(Work request):
Could you restate all of the records below exactly, with the pictures left out?

(Data for review)

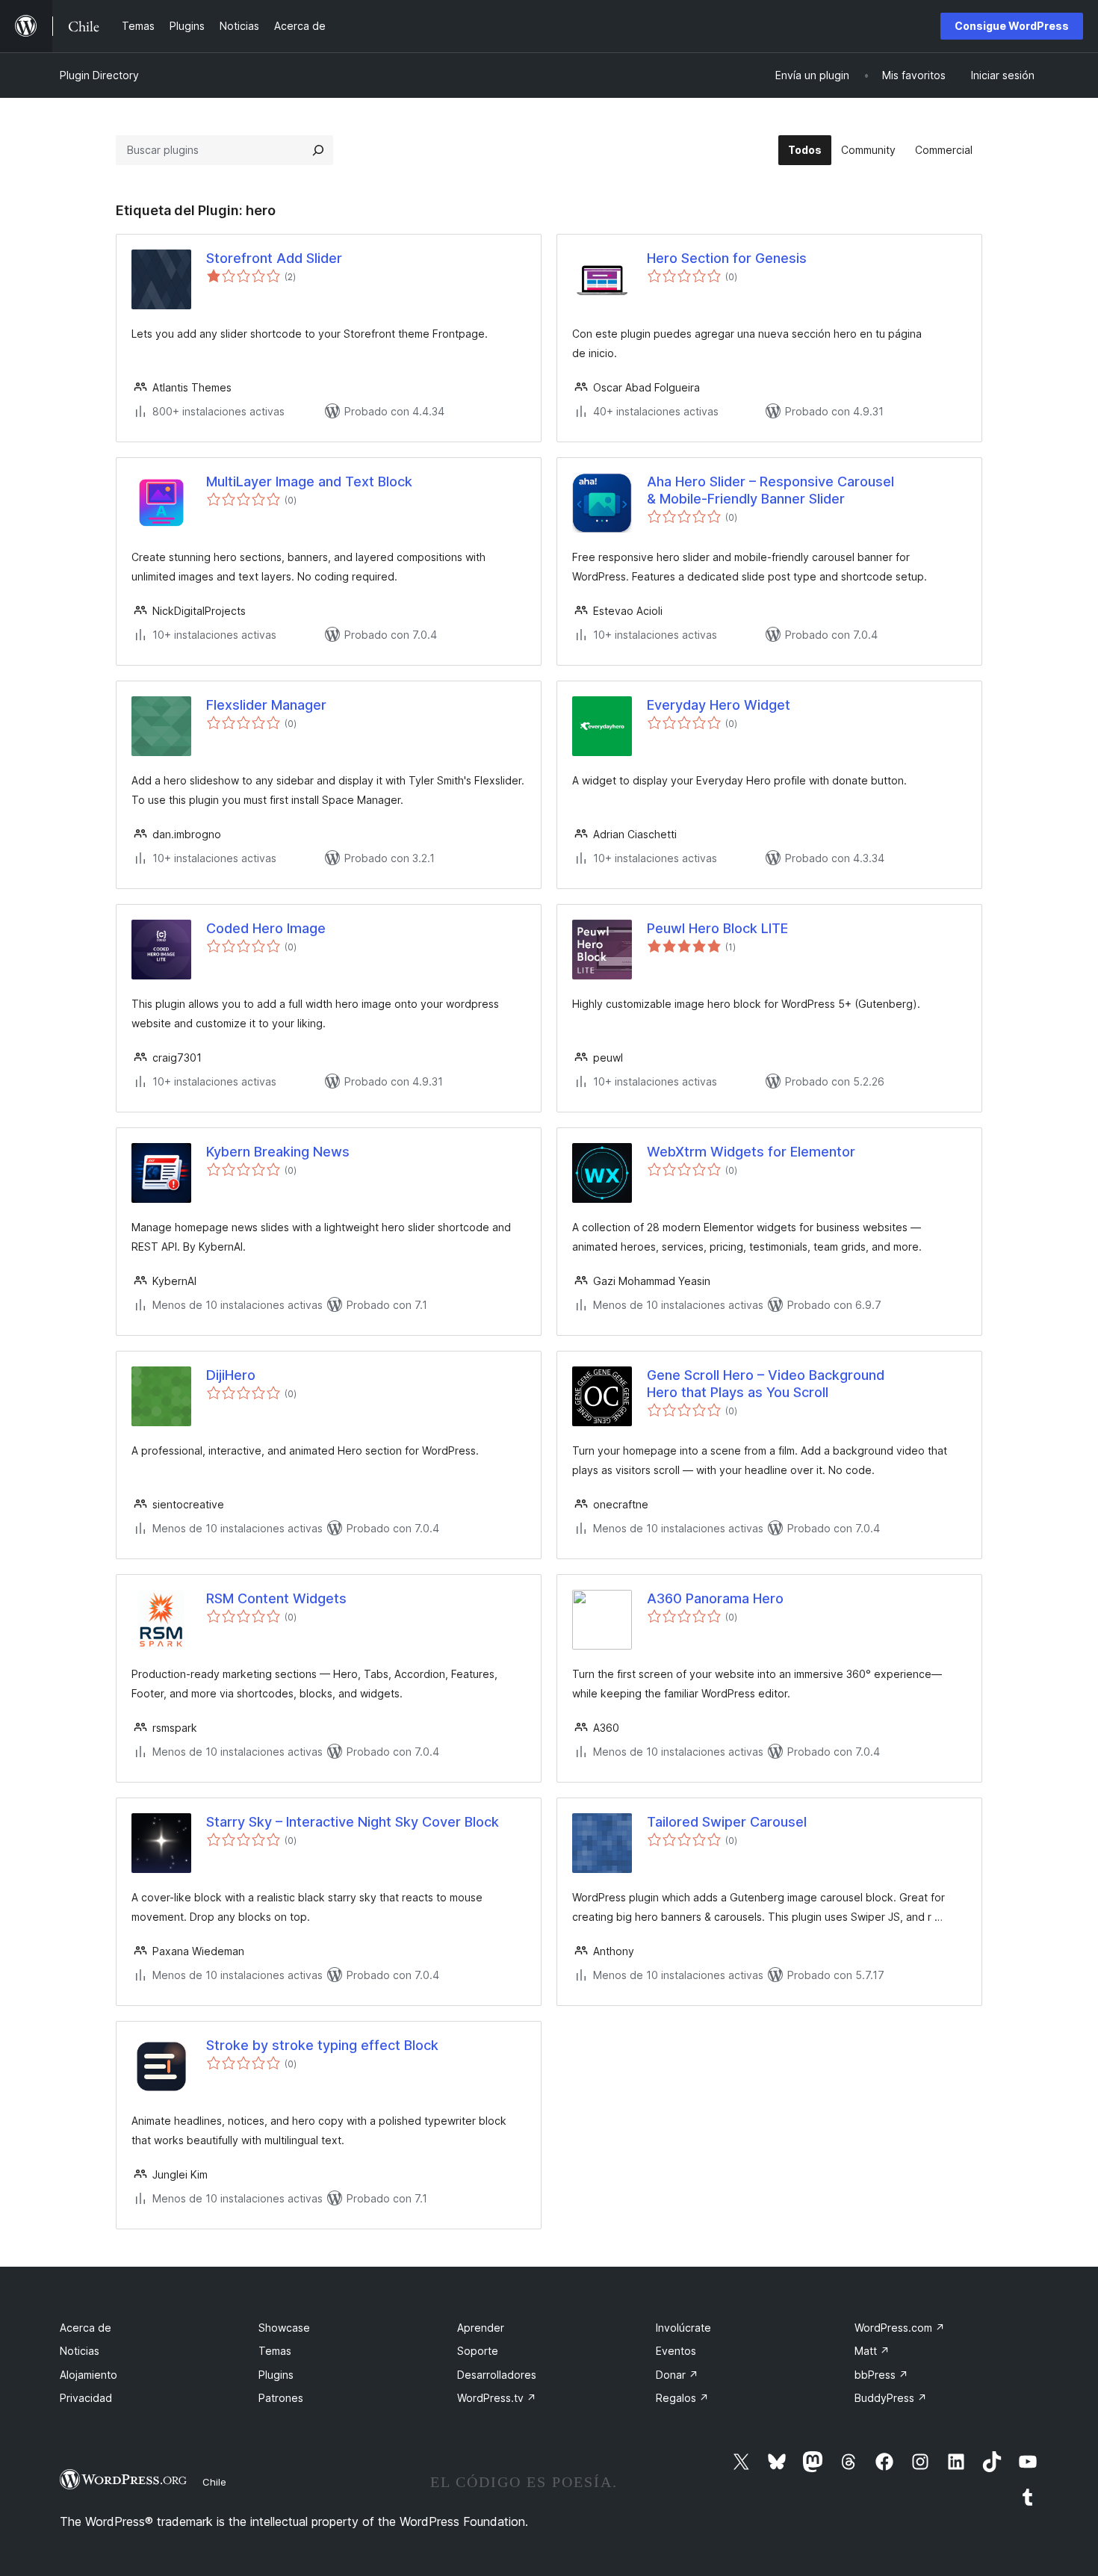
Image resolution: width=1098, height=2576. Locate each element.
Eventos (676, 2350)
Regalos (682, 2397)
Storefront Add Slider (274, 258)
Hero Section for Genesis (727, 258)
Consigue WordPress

(End Data for review)

(Response area):
Image resolution: width=1098, height=2576. Locate each element.
Eventos (676, 2350)
Regalos (682, 2397)
Storefront Add Slider (274, 258)
Hero Section for Genesis (727, 258)
Consigue WordPress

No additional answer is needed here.